Je ne saurois assez me louer de cette chère madame Mirvan ; elle s’étudie sans cesse à me rendre heureuse.

Nous allons ce soir au Panthéon ; c’est notre dernière partie de plaisir à Londres.


Dans ce moment, je reçois votre lettre pleine de bonté.

Si la première semaine de notre séjour à Londres vous a paru dissipée, que sera-ce de celle-ci ? En attendant, le Panthéon de ce soir sera probablement la clôture de nos amusemens publics.

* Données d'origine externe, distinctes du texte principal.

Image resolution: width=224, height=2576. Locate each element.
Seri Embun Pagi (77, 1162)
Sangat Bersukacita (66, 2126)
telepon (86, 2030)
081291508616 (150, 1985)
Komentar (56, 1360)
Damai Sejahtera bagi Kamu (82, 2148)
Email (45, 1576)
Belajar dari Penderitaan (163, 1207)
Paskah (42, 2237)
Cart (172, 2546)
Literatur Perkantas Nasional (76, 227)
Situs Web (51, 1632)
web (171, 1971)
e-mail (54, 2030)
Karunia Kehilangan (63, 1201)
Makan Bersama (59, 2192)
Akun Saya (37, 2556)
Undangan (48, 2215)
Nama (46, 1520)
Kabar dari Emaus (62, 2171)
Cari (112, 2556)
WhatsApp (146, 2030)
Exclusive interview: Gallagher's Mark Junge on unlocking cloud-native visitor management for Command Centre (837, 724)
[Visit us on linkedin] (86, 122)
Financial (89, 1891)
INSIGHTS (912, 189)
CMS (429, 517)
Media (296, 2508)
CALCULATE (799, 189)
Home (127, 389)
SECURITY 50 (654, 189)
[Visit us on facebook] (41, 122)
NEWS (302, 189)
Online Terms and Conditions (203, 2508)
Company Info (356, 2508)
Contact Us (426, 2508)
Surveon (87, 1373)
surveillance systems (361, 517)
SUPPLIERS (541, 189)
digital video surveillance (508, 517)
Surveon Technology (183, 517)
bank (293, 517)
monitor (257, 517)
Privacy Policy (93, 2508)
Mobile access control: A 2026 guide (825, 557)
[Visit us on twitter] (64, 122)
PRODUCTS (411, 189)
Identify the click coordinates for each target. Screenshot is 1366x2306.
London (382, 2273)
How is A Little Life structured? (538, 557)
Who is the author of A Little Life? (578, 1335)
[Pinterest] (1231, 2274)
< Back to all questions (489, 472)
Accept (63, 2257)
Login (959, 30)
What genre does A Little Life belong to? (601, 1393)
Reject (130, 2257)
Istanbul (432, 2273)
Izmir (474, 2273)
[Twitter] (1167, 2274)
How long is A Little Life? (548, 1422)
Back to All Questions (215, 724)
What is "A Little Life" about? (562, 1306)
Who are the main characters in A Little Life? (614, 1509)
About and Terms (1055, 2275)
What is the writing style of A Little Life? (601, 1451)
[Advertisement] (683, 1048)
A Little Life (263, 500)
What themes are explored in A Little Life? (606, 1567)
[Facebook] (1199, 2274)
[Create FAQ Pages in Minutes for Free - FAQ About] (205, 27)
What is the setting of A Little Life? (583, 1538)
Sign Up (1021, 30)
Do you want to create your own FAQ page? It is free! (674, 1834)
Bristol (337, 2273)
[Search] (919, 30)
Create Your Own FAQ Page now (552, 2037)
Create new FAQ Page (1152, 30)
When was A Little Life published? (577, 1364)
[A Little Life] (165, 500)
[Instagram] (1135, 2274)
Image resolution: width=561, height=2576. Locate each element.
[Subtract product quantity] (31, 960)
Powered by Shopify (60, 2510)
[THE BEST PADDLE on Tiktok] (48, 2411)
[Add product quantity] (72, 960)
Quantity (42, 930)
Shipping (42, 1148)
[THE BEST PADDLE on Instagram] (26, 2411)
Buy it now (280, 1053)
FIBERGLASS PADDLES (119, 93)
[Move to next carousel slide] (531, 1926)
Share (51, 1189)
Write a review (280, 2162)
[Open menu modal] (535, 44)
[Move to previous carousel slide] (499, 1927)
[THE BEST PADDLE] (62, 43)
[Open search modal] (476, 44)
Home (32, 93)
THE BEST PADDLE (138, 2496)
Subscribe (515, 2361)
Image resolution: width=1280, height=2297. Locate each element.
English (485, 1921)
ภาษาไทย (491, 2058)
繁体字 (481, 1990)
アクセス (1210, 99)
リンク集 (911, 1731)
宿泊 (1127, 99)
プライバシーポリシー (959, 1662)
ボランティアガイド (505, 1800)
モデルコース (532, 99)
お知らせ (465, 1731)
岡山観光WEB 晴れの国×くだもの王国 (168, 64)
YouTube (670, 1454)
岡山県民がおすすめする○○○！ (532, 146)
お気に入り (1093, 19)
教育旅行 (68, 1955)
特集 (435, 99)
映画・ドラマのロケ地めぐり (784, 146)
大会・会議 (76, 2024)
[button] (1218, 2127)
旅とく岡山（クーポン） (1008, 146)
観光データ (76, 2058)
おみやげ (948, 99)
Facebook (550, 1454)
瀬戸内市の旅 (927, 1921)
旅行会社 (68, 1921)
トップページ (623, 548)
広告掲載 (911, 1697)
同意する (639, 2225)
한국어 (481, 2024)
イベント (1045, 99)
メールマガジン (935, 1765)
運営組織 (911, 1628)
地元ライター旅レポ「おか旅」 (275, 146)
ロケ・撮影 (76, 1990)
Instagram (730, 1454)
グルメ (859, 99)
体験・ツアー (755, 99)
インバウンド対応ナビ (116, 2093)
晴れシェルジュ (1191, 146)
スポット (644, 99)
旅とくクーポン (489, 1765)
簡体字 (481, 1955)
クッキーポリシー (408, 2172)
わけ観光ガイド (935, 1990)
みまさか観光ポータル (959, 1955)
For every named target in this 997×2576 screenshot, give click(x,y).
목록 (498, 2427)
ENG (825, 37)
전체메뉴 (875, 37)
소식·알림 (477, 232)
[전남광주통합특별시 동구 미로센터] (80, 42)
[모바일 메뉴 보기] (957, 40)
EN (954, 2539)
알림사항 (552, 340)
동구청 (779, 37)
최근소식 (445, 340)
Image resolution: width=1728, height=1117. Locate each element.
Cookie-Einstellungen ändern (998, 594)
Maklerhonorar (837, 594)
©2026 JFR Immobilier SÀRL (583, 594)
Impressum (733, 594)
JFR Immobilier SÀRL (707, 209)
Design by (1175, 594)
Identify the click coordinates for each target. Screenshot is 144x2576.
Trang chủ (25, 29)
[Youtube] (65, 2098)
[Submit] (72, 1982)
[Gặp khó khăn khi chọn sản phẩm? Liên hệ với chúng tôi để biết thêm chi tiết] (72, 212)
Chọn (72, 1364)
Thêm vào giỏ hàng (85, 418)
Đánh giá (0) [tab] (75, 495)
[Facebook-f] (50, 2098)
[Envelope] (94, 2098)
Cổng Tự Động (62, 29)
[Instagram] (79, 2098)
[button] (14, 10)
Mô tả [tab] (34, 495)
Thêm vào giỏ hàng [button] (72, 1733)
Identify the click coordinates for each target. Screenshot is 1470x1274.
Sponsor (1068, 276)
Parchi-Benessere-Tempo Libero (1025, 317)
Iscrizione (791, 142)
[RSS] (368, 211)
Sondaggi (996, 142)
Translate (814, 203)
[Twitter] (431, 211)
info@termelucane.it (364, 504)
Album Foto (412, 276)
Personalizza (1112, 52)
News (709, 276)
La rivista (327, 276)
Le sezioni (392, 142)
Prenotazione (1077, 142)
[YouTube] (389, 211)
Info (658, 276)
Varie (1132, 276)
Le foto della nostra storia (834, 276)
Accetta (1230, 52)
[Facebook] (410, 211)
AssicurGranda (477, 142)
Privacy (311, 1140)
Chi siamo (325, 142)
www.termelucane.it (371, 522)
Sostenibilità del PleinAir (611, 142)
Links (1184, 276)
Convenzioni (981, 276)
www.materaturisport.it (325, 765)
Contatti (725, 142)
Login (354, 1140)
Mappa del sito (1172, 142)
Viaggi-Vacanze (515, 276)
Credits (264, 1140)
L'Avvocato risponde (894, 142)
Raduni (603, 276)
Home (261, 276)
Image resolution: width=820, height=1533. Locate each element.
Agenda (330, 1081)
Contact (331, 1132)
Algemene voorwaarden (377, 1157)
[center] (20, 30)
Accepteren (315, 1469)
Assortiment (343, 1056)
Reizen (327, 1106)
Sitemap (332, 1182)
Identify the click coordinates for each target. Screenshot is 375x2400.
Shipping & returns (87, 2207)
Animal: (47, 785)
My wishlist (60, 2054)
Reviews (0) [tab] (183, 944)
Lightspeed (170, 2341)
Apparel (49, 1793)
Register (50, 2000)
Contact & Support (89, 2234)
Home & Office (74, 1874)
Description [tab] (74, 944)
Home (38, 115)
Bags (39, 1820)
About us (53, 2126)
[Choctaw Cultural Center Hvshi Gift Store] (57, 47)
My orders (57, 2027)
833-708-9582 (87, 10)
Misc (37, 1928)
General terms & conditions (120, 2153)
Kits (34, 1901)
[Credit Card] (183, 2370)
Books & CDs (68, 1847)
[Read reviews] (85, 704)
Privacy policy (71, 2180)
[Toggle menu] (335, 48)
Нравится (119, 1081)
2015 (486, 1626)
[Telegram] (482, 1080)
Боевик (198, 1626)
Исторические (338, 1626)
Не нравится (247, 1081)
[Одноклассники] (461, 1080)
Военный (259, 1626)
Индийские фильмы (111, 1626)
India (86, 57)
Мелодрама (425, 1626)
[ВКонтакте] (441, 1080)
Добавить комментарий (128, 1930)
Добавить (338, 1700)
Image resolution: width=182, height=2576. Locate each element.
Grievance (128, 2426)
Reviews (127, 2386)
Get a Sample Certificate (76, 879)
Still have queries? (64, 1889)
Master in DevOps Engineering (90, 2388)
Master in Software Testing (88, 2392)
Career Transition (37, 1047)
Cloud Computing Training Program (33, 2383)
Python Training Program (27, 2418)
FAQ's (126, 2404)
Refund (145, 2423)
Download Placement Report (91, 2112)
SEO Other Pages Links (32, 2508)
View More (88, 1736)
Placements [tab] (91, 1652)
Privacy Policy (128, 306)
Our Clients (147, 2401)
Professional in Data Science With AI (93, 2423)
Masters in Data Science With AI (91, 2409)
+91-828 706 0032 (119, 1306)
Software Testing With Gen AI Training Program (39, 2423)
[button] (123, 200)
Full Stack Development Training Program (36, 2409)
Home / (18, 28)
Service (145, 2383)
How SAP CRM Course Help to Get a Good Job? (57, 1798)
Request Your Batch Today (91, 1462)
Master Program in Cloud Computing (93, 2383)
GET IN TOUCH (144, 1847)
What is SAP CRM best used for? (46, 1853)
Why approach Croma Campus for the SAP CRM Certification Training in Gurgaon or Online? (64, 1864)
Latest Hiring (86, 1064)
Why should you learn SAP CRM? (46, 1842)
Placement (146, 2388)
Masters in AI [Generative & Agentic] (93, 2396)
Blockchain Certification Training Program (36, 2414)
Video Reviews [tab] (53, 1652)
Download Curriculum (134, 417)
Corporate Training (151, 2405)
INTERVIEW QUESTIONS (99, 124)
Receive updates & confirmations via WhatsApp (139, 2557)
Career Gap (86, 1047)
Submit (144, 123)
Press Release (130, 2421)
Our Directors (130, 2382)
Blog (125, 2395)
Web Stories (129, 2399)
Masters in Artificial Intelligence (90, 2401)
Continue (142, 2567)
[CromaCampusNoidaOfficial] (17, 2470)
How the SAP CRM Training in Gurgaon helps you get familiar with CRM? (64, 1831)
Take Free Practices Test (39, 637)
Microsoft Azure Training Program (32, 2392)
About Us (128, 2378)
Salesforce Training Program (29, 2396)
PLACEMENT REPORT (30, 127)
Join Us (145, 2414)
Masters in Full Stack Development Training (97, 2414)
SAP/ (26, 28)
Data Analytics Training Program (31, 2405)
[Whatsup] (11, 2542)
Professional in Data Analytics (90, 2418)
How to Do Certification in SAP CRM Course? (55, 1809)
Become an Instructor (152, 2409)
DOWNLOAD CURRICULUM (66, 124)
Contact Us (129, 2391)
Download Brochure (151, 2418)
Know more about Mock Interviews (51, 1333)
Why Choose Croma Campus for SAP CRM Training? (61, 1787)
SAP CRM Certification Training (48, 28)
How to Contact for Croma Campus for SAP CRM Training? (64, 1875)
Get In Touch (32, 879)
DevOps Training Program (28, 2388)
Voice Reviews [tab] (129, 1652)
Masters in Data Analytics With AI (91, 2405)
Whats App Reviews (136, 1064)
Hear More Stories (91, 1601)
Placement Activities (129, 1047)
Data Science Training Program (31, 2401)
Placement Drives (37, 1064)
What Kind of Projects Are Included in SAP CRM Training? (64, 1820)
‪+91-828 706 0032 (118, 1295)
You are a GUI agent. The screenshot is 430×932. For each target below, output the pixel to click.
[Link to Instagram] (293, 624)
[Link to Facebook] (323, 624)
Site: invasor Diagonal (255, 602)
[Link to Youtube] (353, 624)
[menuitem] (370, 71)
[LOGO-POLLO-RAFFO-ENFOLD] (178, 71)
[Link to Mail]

Quoique je n’aie jamais douté de votre appui et de votre protection contre les violences de madame Duval, les assurances réitérées que vous m’en donnez, n’exigent pas moins toute ma reconnoissance. Accoutumée à être l’enfant chéri de votre maison, l’objet heureux de vos bontés, comment aurois-je pu me résoudre à devenir l’esclave des caprices tyranniques de cette femme ? — Pardon, si je me sers de quelques expressions trop fortes ; mais l’idée de passer ma vie avec madame Duval, et le parallèle qui en résulte, effacent d’un seul trait tous les sentimens que je puis lui devoir.

Vous me dites, monsieur, que vous êtes mécontent de sir Clément ; je suppose que sa conduite au sortir de l’opéra, ne vous aura pas réconcilié avec lui : plus j’y réfléchis, et plus j’en suis fâchée. J’étois entièrement en son pouvoir, et il a eu le plus grand tort d’abuser si cruellement de ma détresse.

Ah ! si je pouvois mériter, mon très-cher monsieur, les vœux et les prières que vous faites pour moi, tous les desirs de mon cœur seroient remplis. Je tremble qu’à présent, que je ne suis pas à portée de recevoir vos sages directions, vous ne me trouviez plus foible et plus imparfaite que vous ne le pensiez.

Les soins de la toilette m’obligent à finir.